In a bid to transform the competitive landscape, Canadian food retail leader Loblaw unveiled an $11.9 billion takeover on Monday of Shoppers Drug Mart, the country’s biggest pharmacy chain.
Loblaw agreed to pay C$33.18 in cash and 0.5965 of common stock for each Shoppers Drug Mart share, equaling about C$61.54 a share under current prices. That price tag represents a 29.4% premium to Shoppers Drug Mart’s 20-day volume-weighted average price and a 27.1% premium to its Friday close at C$48.40.
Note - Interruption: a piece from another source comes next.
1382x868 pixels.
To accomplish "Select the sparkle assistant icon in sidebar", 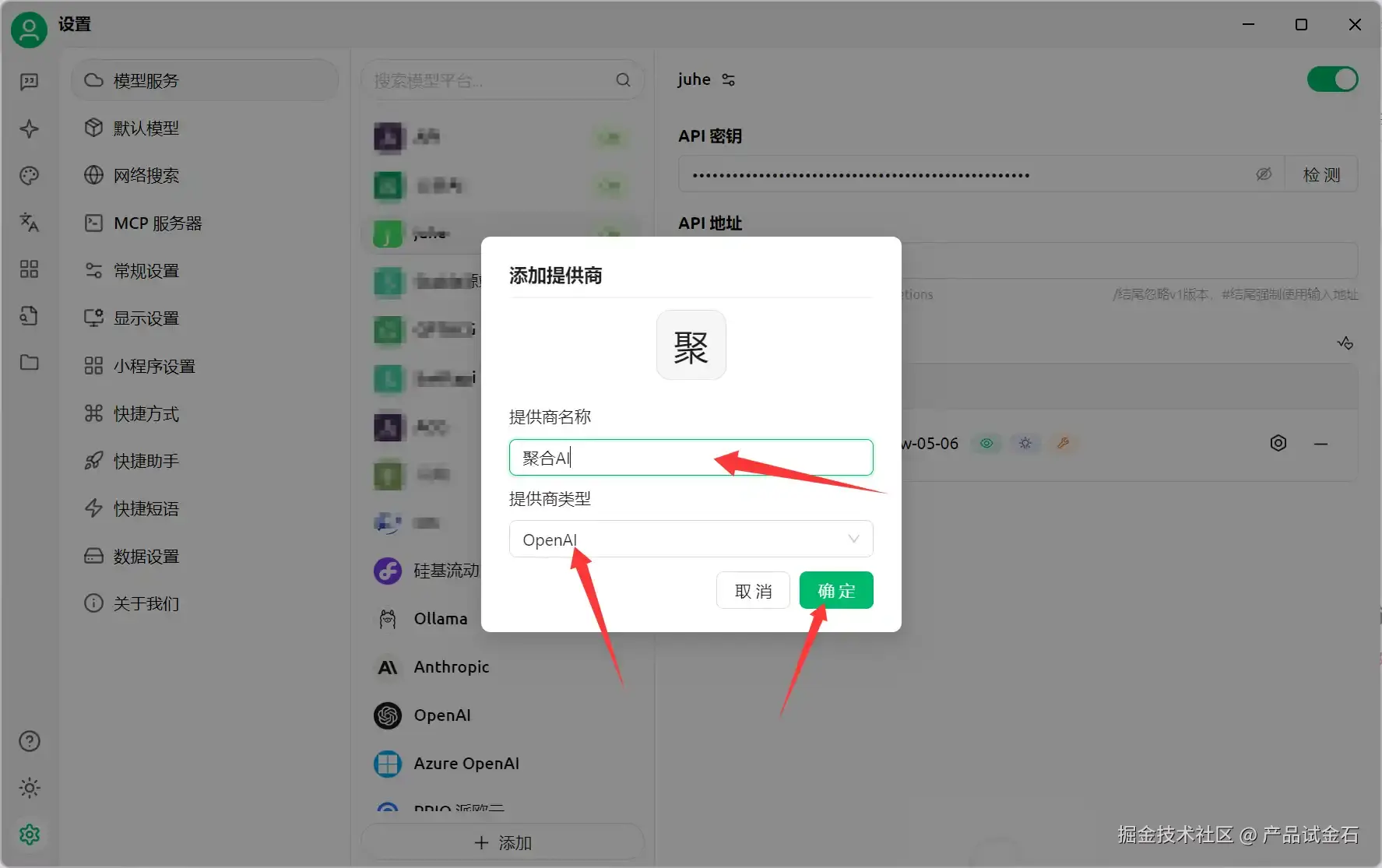I will pos(29,129).
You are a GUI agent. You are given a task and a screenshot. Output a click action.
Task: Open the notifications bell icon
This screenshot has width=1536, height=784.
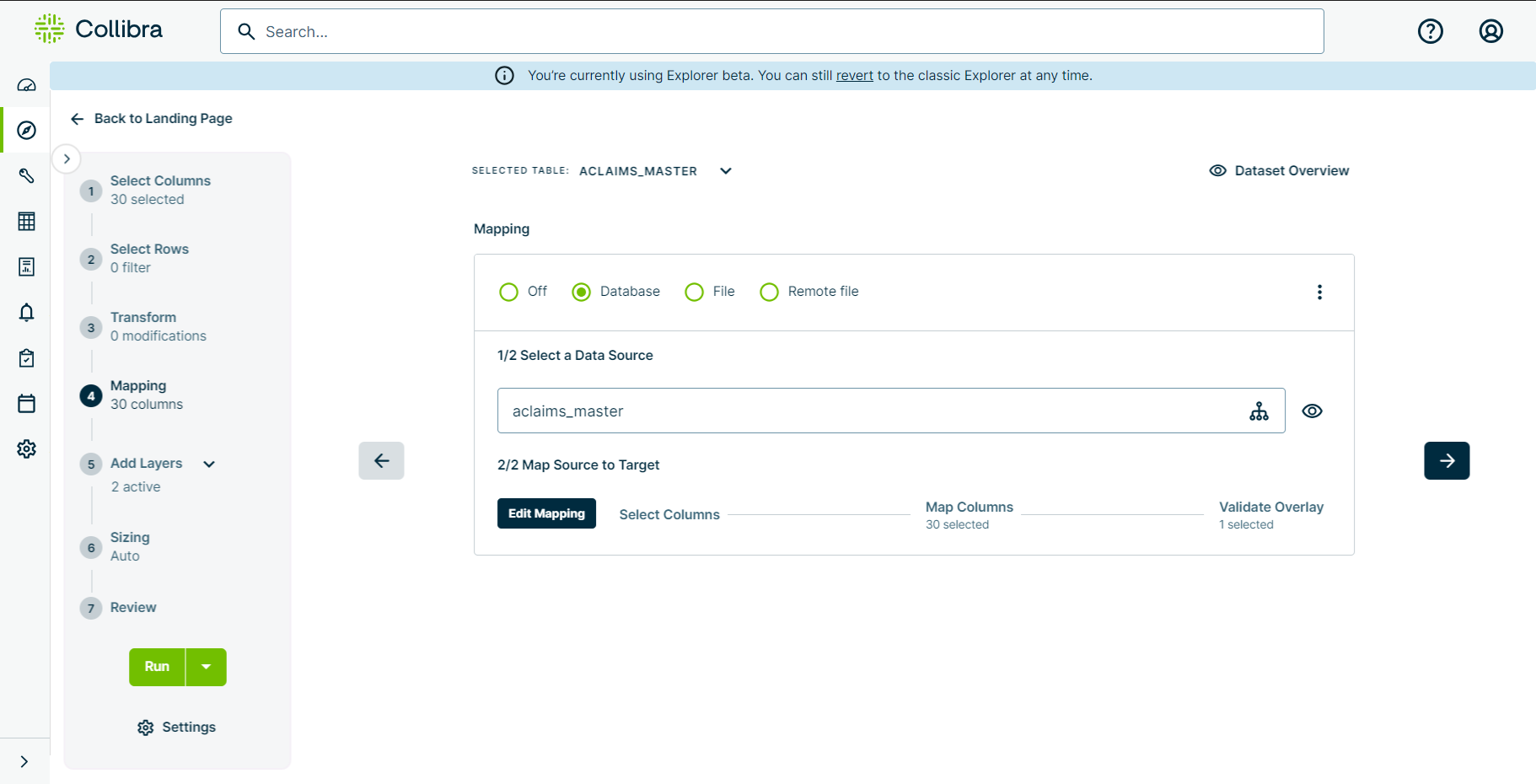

“This transformational partnership changes the retail landscape in Canada. With scale and capability, we will be able to accelerate our momentum and strengthen our position in the increasingly competitive marketplace," Loblaw Executive Chairman Galen Weston said in a statement.
As Canada’s largest food retailer and its biggest pharmacy chain, the combined companies are set to generate more than C$42 billion in revenue, C$3 billion in earnings before interest, taxes, depreciation and amortization, and C$1 billion in free cash flow in 2012.
Loblaw and Shoppers Drug Mart expect to generate annual cost synergies of $300 million by year three that are not dependent on any store closings.
“We are delighted to partner with Loblaw to leverage our combined strengths,” said Shoppers Drug Mart CEO Domenic Pilla. “For our shareholders, this transaction provides significant and immediate value, as well as the ability to benefit from future upside by virtue of their continued ownership of shares in the combined company.”
Loblaw said it will pay for the cash portion of its transaction with cash on its balance sheet and committed bank facilities fully underwritten by a consortium led by Bank of America Merrill Lynch (BAC). The lending facilities include a $3.5 billion term loan and a $1.6 billion bridge loan.
BofA Merrill Lynch served as a financial advisor to Loblaw on the deal, while Royal Bank of Canada’s (RY) RBC Capital Markets advised Shoppers Drug Mart.